Data extracted from a collection:
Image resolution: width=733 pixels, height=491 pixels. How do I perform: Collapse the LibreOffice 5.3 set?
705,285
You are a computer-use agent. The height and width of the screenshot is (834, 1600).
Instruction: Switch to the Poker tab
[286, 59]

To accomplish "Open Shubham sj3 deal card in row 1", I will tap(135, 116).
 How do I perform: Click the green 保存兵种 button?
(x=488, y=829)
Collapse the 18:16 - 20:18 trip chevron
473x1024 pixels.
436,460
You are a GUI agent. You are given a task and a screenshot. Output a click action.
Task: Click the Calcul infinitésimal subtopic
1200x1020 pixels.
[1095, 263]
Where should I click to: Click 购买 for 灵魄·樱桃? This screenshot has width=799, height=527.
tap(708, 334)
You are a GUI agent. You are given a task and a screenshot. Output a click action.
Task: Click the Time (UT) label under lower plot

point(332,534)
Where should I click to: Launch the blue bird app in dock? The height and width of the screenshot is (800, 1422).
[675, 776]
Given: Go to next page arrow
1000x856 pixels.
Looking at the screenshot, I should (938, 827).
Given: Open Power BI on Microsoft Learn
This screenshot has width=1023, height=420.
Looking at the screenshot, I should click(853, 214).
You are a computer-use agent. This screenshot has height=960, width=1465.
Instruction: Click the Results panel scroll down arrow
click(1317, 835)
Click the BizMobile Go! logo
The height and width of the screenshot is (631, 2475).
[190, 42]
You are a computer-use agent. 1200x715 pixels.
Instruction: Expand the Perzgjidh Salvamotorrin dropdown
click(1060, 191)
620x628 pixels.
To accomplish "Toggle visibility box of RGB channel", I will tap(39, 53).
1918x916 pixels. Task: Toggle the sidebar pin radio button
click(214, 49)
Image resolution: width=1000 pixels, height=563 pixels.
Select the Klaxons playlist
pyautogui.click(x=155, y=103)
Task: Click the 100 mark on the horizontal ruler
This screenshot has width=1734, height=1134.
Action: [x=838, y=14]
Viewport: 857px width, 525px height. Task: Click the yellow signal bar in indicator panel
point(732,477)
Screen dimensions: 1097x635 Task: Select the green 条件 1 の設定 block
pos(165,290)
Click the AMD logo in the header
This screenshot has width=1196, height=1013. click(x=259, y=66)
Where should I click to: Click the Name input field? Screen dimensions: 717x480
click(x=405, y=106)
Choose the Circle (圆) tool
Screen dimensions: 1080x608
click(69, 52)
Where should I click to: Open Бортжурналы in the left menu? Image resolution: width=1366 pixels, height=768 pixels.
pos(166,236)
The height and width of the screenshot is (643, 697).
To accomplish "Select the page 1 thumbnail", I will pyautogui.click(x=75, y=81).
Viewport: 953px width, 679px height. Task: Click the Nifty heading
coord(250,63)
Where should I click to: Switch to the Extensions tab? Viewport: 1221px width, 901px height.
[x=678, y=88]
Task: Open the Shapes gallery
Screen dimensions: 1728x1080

What this task involves
Quote exactly the first line of the data and every line after it through the one holding "Task: Click the Calcul infinitésimal subtopic".

Result for this exercise
Image resolution: width=733 pixels, height=491 pixels. How do I perform: Collapse the LibreOffice 5.3 set?
705,285
You are a computer-use agent. The height and width of the screenshot is (834, 1600).
Instruction: Switch to the Poker tab
[286, 59]

To accomplish "Open Shubham sj3 deal card in row 1", I will tap(135, 116).
 How do I perform: Click the green 保存兵种 button?
(x=488, y=829)
Collapse the 18:16 - 20:18 trip chevron
473x1024 pixels.
436,460
You are a GUI agent. You are given a task and a screenshot. Output a click action.
Task: Click the Calcul infinitésimal subtopic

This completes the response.